Exercise brief
Set down the final stretch of the data, from the line that holds "Task: Click the shield meeting security icon" through the last line, both included, with pictures left out.

Collected data entries:
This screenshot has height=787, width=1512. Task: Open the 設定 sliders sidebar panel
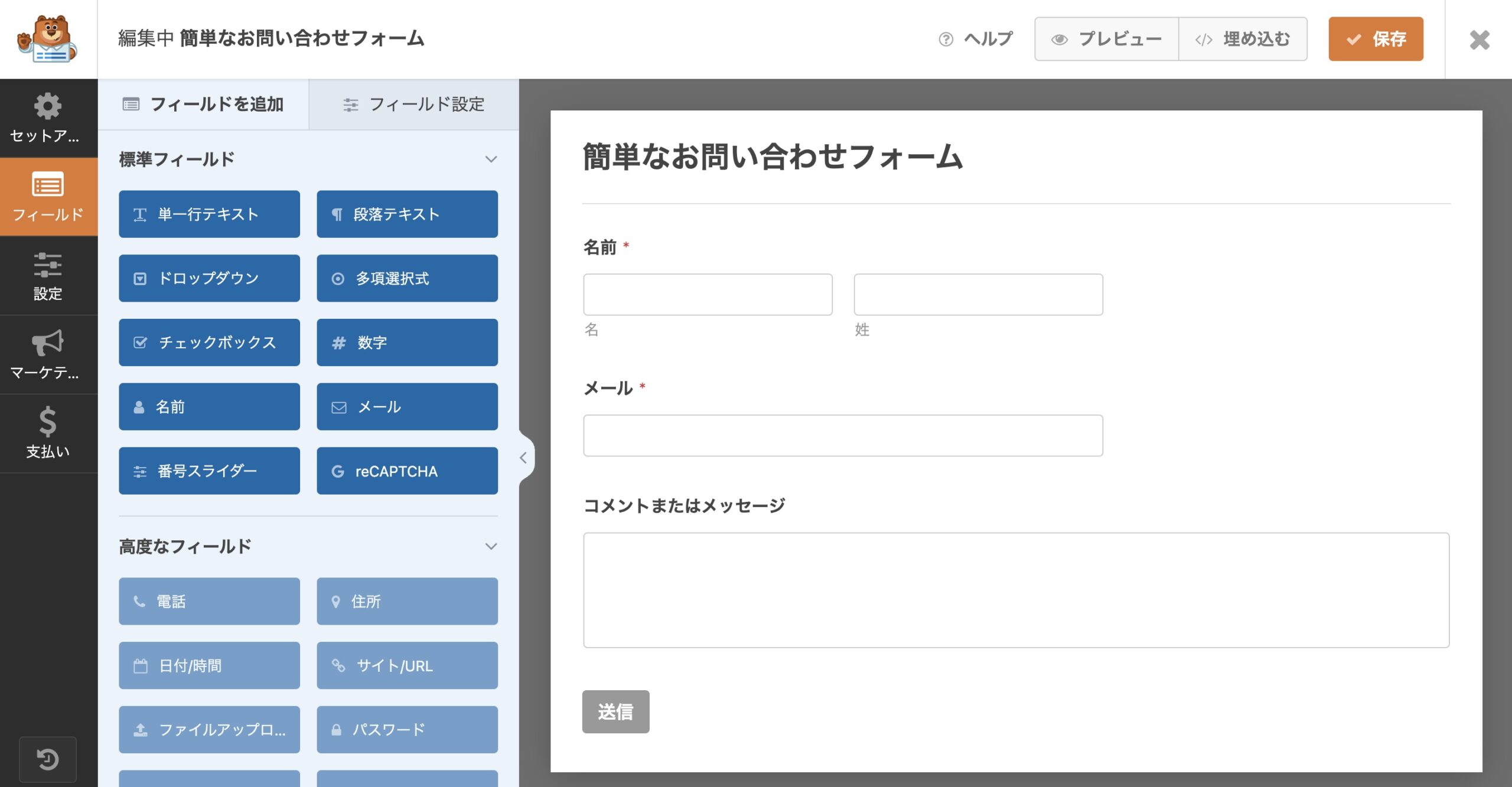(48, 276)
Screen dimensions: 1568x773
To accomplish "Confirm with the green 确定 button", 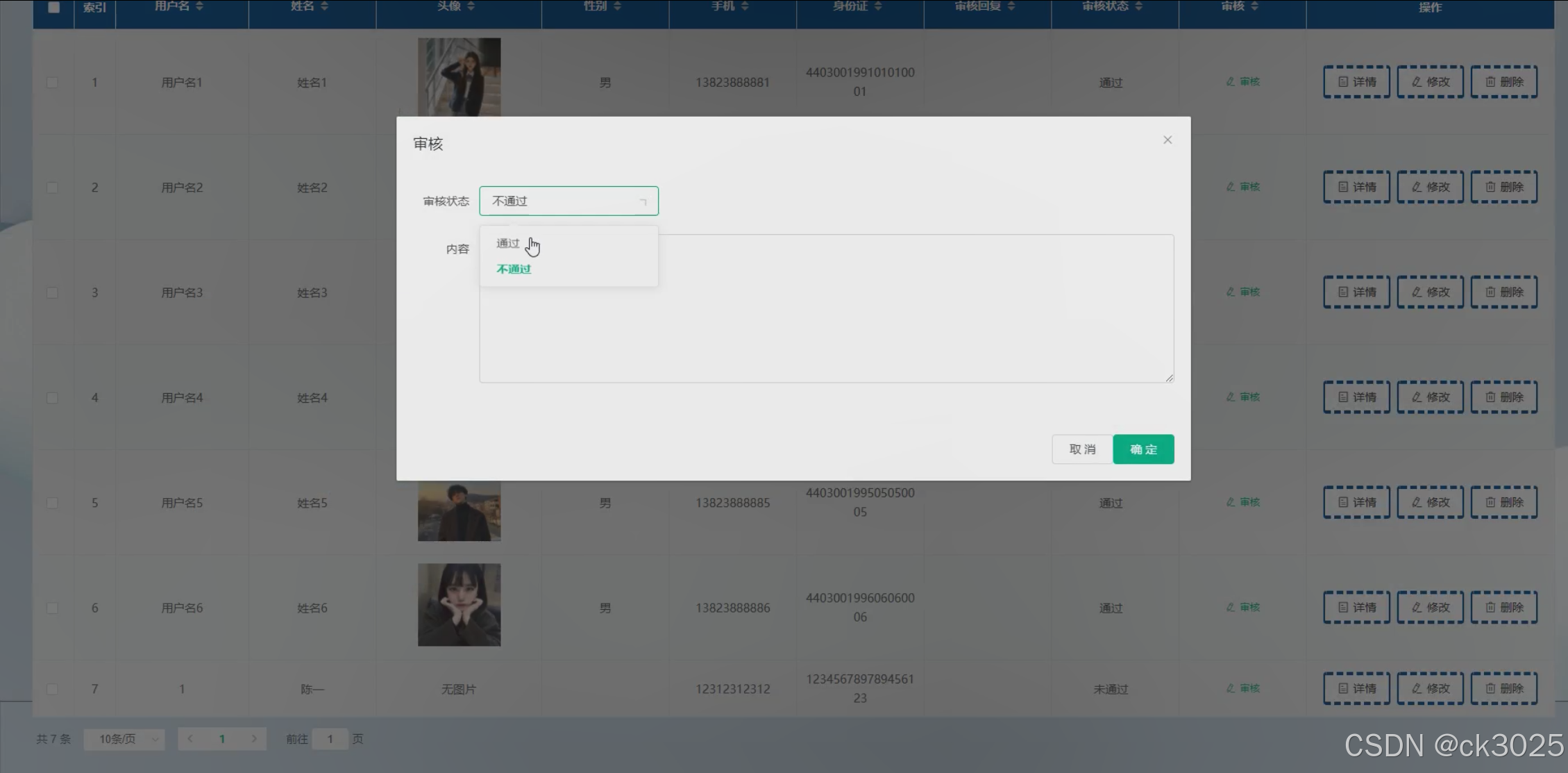I will pos(1143,449).
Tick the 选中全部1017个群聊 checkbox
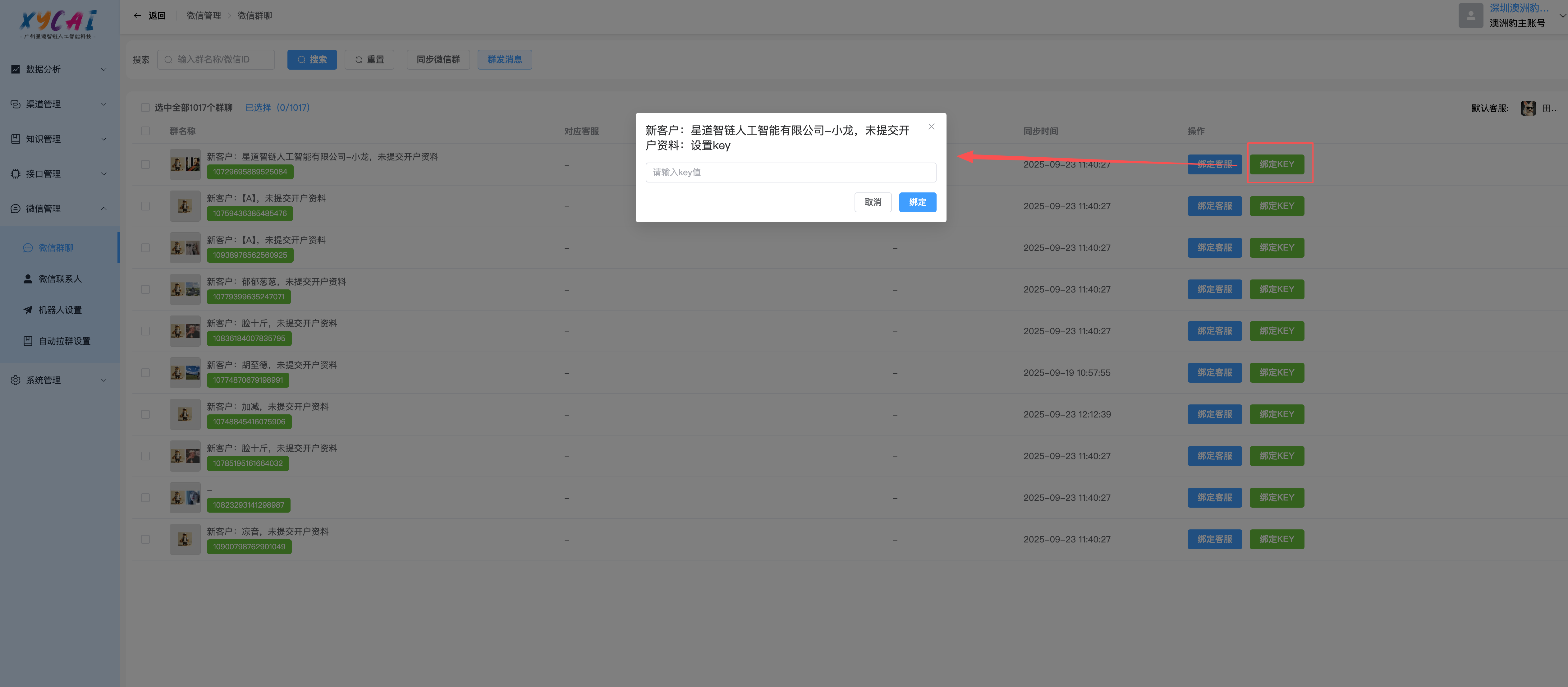 (x=145, y=108)
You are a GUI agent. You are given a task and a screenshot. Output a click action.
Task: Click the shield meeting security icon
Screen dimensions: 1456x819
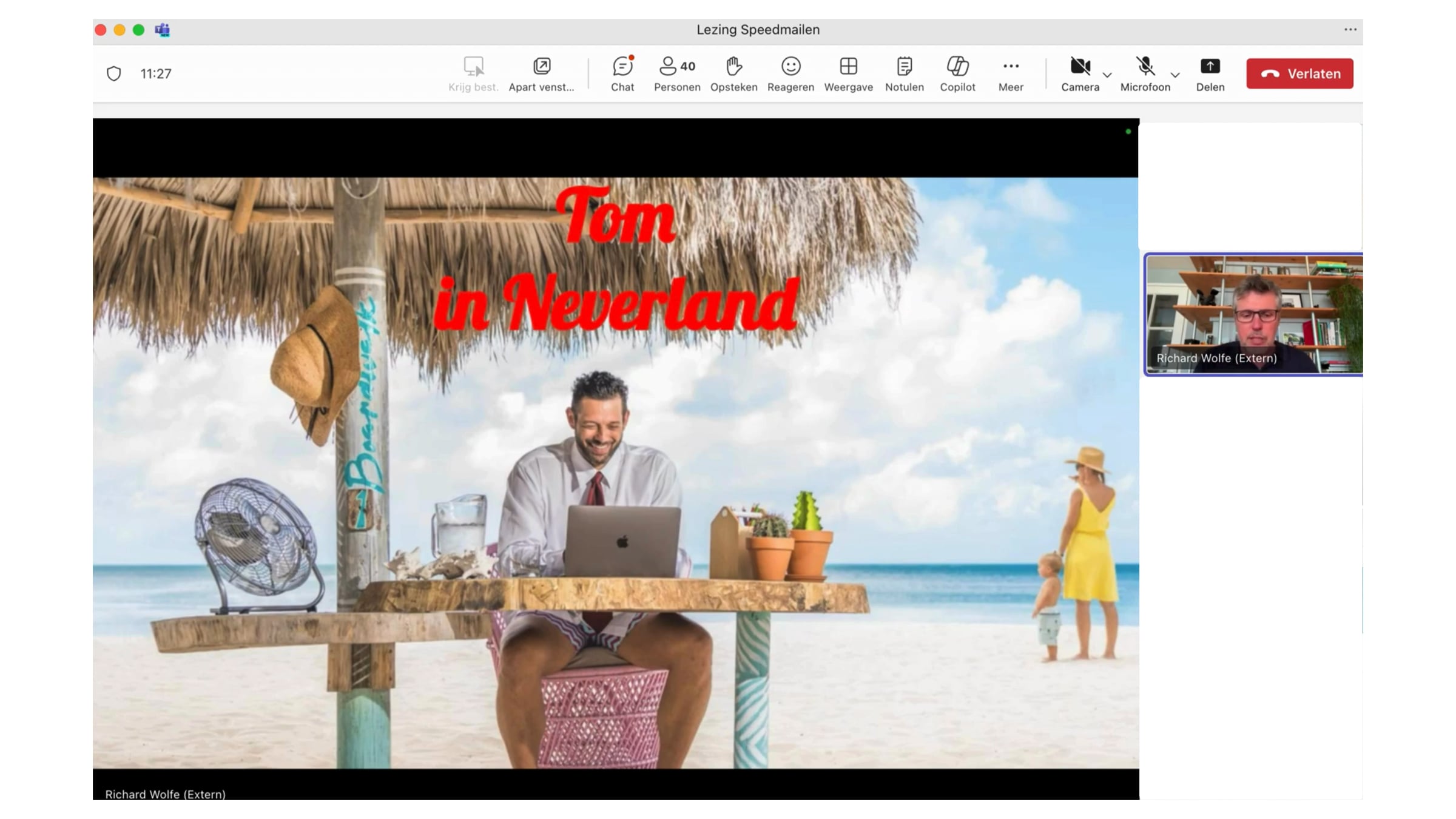[x=114, y=73]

Result
Task: Click the shield meeting security icon
Screen dimensions: 1456x819
[x=114, y=73]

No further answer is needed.